→ Document source
---

Natif du Pas-de-Calais, fuyant les grandes villes, Jacques Legros a une vie professionnelle plutôt bien remplie grâce à plusieurs casquettes et des interventions dans différents médias, dont le journal télévisé de 13h sur TF1 où il remplace ponctuellement Jean-Pierre Pernaut.

Lors de sa participation à l’assemblée générale de Noriap, Jacques Legros a échangé avec les agriculteurs adhérents 
de la coopérative et l’Action agricole picarde sur ses origines, son parcours professionnel et ses passions.
Lors de sa participation à l’assemblée générale de Noriap, Jacques Legros a échangé avec les agriculteurs adhérents
de la coopérative et l’Action agricole picarde sur ses origines, son parcours professionnel et ses passions.
© V. F.



Le 13 décembre, vous étiez invité de l’assemblée générale de la coopérative Noriap à Amiens pour présenter un JT «spécial». Comment se bâtit un journal télévisé comme le 13h de TF1 ?

---

→ Enregistrements affichés
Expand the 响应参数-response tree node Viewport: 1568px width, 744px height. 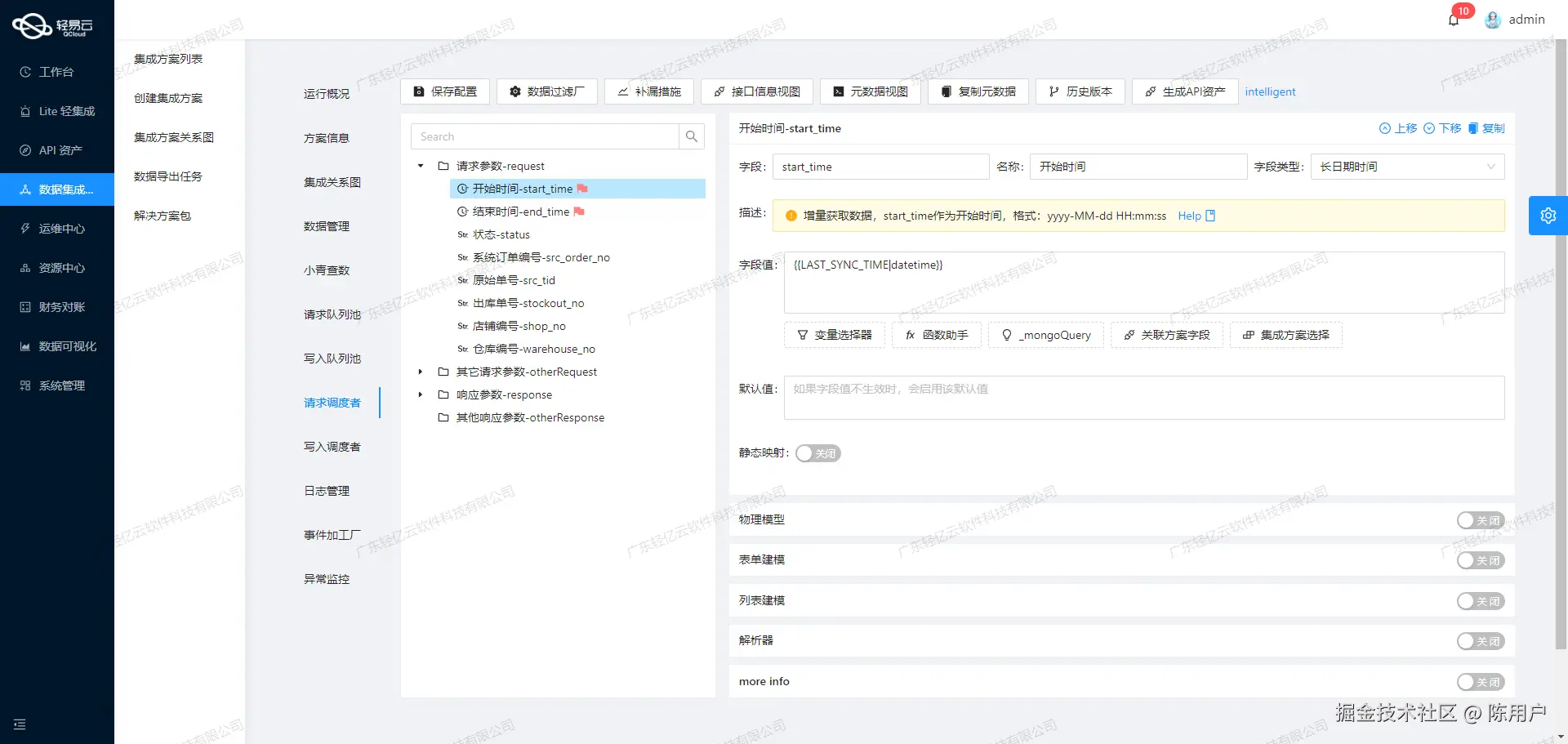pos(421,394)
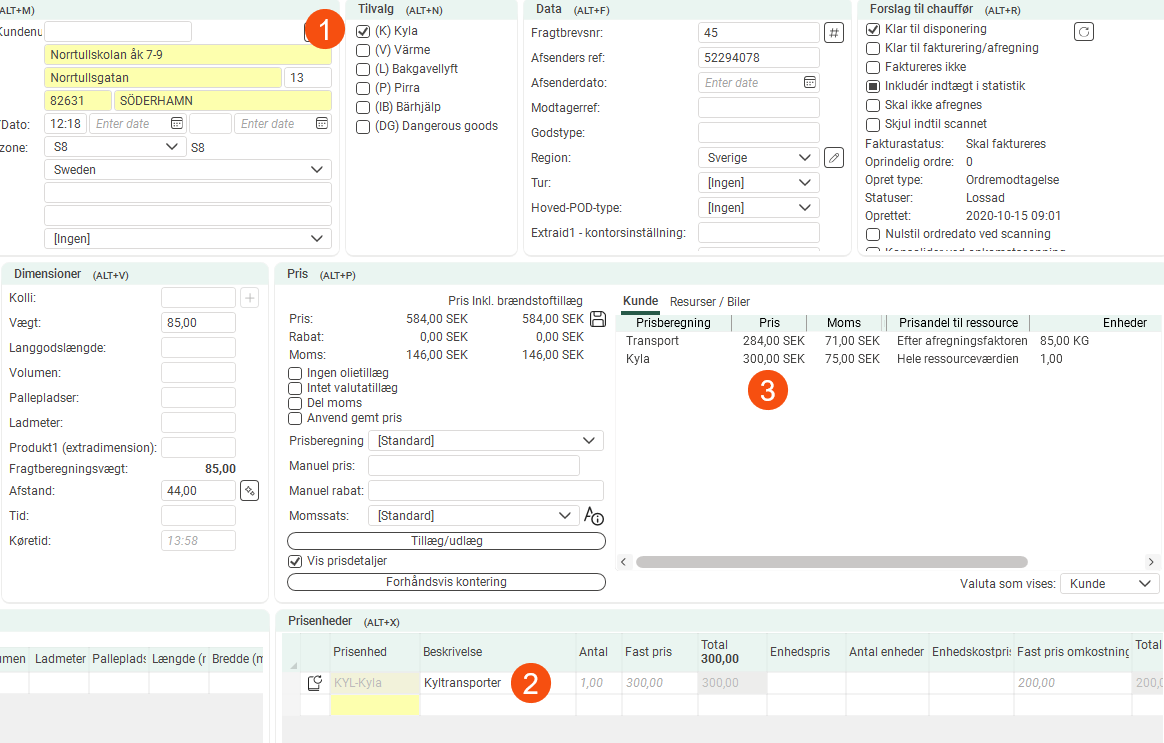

---

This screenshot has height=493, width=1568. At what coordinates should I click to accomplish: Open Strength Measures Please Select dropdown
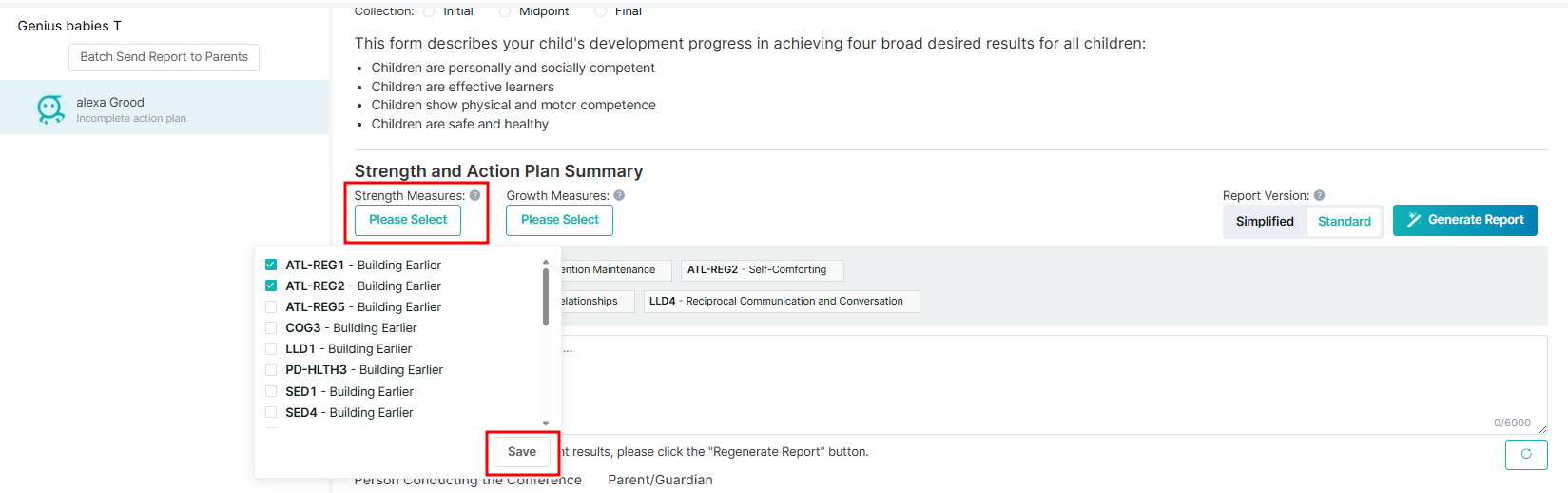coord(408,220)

---

→ Consignes de l'exercice
A: Dans le texte sur Jacques Legros, quel présentateur remplace-t-il ponctuellement au journal de 13h de TF1 ?
B: Poursuivez le texte sur Jacques Legros à la suite de sa dernière phrase.

→ Réponses par consigne
A: Jean-Pierre Pernaut.

B:
Sauf s’il y a une actualité exceptionnelle qui mérite que l’on consacre beaucoup de temps, un JT se divise en trois temps : l’actualité brûlante du jour, celle qui mérite un décryptage plus profond et, enfin, une partie magazine pendant laquelle on aborde l’artisanat, le voyage, la gastronomie, les paysages, les métiers...

Quelle place occupent l’agriculture et la ruralité dans votre journal ?
Il y a différentes manières d’aborder ces sujets et il n’est pas rare que nous les abordions plusieurs fois par semaine. J’y tiens particulièrement parce que je suis un rural qui est devenu urbain,  et pas l’inverse. J’aime beaucoup la campagne et j’ai beaucoup de respect pour ceux qui y vivent et y travaillent. Je considère que les agriculteurs font l’un des plus beaux métiers du monde. Mais il faut aussi vivre avec son temps. Il y a dix ans, on proposait un sujet sur l’environnement une fois par semaine. Aujourd’hui, c’est trois fois par jour.

Comment fait-on pour parler d’agriculture au grand public sans tomber dans la caricature et en évitant les clichés ?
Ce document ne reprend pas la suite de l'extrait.